フレッド・ヘッキンジャー「トム・クルーズがものすごいアクションをしてハラハラドキドキするようなことが、日々の生活の中にもあるかもしれない」『テルマがゆく! 93歳のやさしいリベンジ』【インタビュー】

2025年6月4日 / 10:50

 ジューン・スキッブが93歳で映画初主演を果たし、オレオレ詐欺師に立ち向かうテルマおばあちゃんの奮闘を描いたコメディー映画『テルマがゆく! 93歳のやさしいリベンジ』が、6月6日から全国公開される。本作でテルマと仲がいい孫のダニエルを演じたフレッド・ヘッキンジャーに話を聞いた。

フレッド・ヘッキンジャー (C)Courtesy of Universal Pictures

-まずこの映画への出演の経緯から伺います。

 この映画に関わるきっかけは、監督のジョシュ・マーゴリンがジューン・スキッブ向けに当て書きをした脚本を読んだことです。

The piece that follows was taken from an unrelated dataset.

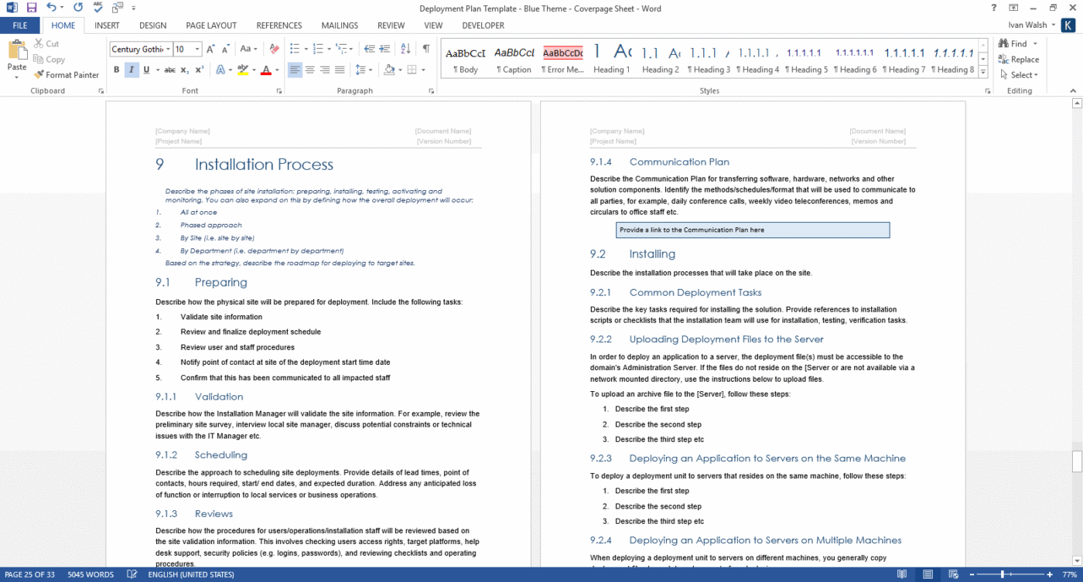Open the Century Gothic font dropdown

167,49
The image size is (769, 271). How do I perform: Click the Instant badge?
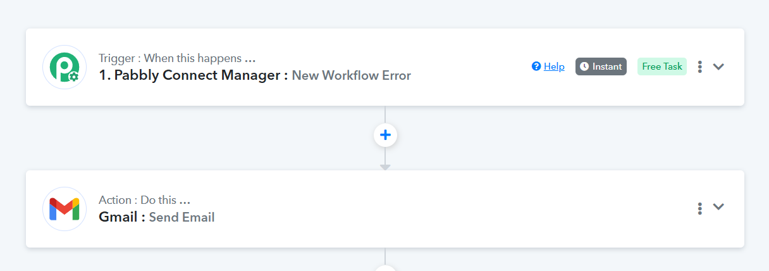(x=601, y=66)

人間くさくて驚きも面白さもあるとても素晴らしい脚本だったので、ぜひ関わりたいと思って、出演に加えてプロデューサーとしても関わることになりました。

-2024年は『グラディエーターⅡ 英雄を呼ぶ声』『クレイヴン・ザ・ハンター』『ニッケル・ボーイズ』といろいろな映画に出ましたが、今回は社会生活に順応できない孫のダニエル役でした。彼のキャラクターをどのように理解しましたか。

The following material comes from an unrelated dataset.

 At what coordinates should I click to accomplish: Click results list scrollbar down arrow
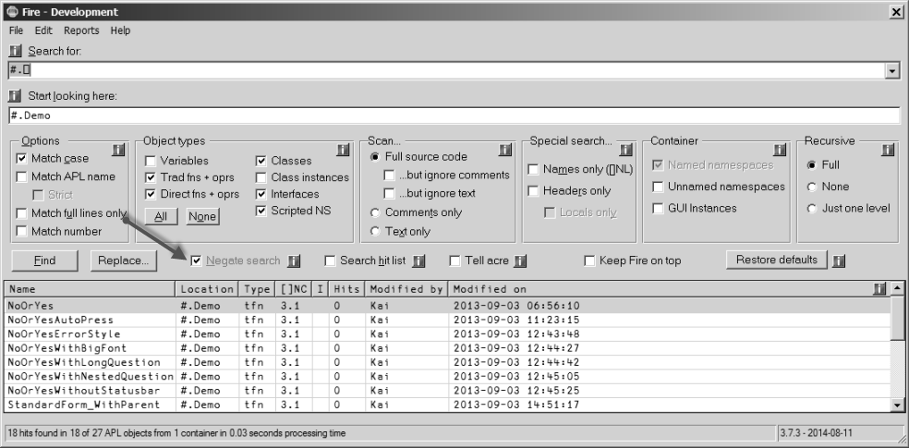897,406
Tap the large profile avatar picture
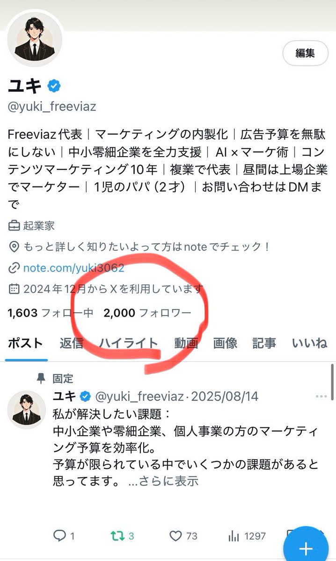The height and width of the screenshot is (561, 336). pyautogui.click(x=35, y=37)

 大好きなキャラクターです。今回は役作りの準備をする上で、ジョシュがそばにいてくれてとても助かりました。というのも、この映画は彼の本当のおばあさんに当てたラブレターであり、自分とおばあさんとの関係を描くところから始まったものだからです。なのでダニエルはジョシュそのものなんです。悩んだり、何か分からないことがあってジョシュに相談すると、彼が自分の経験や家族との関係について細かいことまで教えてくれました。それから、衣装を選ぶ時に靴はどうしたらいいだろうとジョシュに相談しに行って、彼が履いていた靴を参考にして選んだこともありました。そのように実際のものをそのまま映画に反映させた例がいくつもありました。例えば、最初の1週間で撮影をしたテルマが住んでいる家も、実際にジョシュのおばあさんが昔住んでいた所ですごく温かみがあって使い込んだ生活感がありました。とても素晴らしい経験をさせてもらいました。

-テルマを演じたジューン・スキッブとの共演はいかがでしたか。とても仲よくなったという話を聞きましたが。

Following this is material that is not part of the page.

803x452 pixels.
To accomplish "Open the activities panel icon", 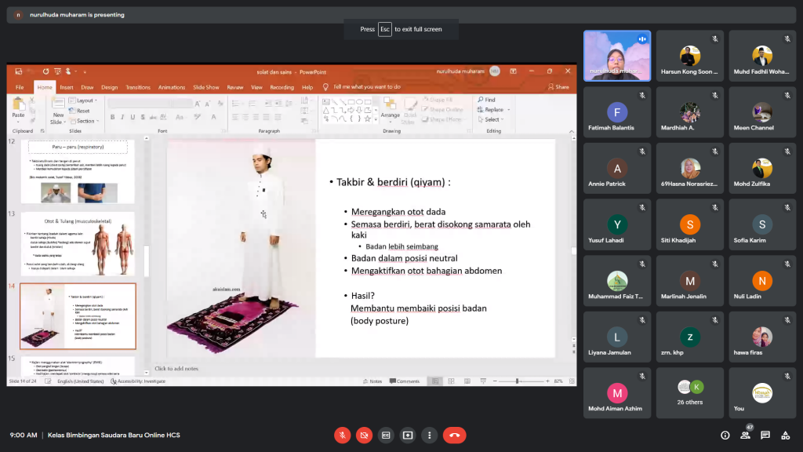I will click(786, 435).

 本当に素晴らしい体験になりました。撮影に入る少し前に彼女の家に呼んでいただいて読み合わせをしましたが、気付いたらお互いにいろいろな話をして打ち解けて、読み合わせがなかなか進まなかったほどでした。話をしながらいろいろなことに対する思いや考え方がすごく似ていると感じました。彼女は俳優としてはもちろん、人間としても本当に素晴らしい人なので本当にすてきな出会いになりました。

-『黒いジャガー』(71)でシャフトを演じたリチャード・ラウンドトゥリーとの共演はいかがでしたか。

 リチャードとは1シーンだけの共演でしたが、彼と知り合うことができてとてもうれしかったです。全体の読み合わせや、準備の段階でも接することができて、アーティストとしても人間としても素晴らしい人だと思いました。彼の演技はもちろん、俳優としてもとても尊敬しています。おっしゃるようにシャフトは映画史上に残るキャラクターの一人だと思います。その彼がこの映画への出演を熱望していました。というのも、長いキャリアの中で自分がこれまでやったことのない演技を見せられるからということでした。とにかくすごく面白味のある役柄だったと思います。彼がいなければこの映画は成立しなかったと思いますし、もう彼に会えないかと思うととても寂しいです。